Task directions |
Transcribe the lines word for word, covering everything from the line containing "Given: Select Federal Withholding Tax in tree" down to the line containing "This screenshot has height=694, width=1073.", both of these lines included.

Data to use |

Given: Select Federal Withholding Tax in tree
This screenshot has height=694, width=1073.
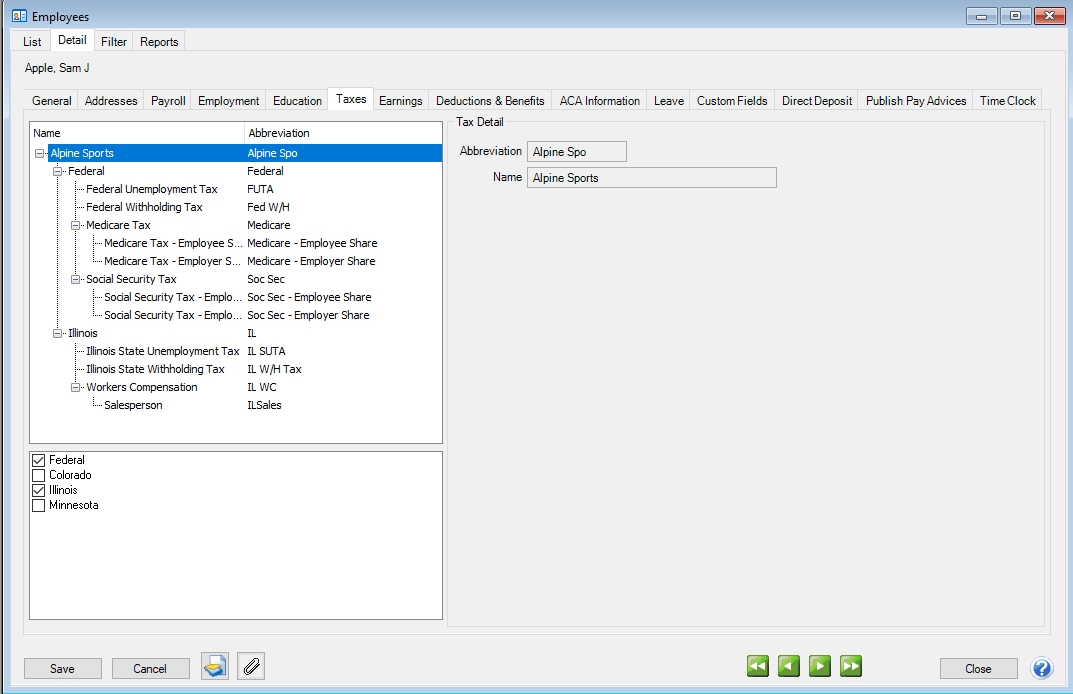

...

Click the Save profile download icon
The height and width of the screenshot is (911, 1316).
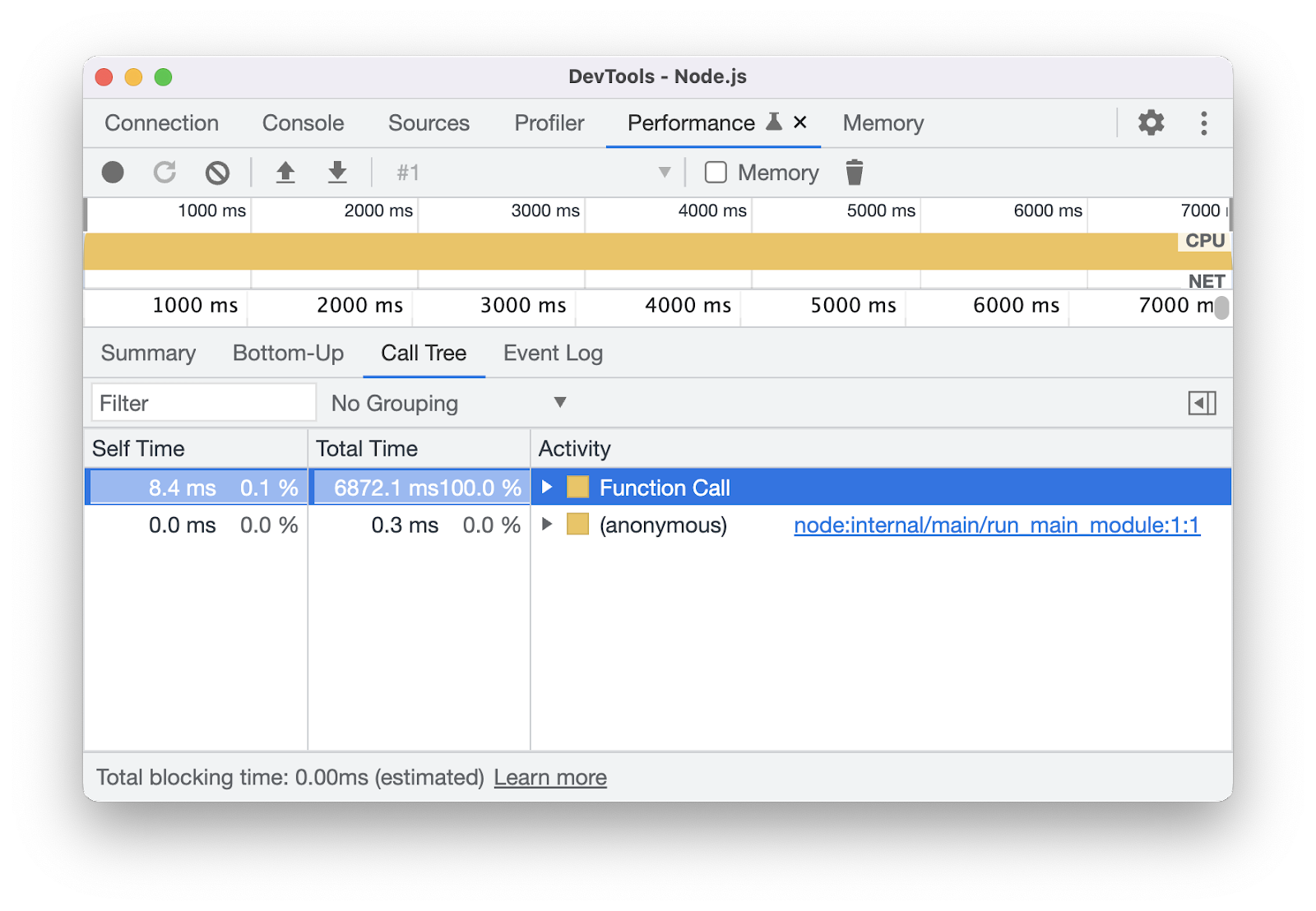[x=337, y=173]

Answer to the problem |
Given: Select Federal Withholding Tax in tree
This screenshot has height=694, width=1073.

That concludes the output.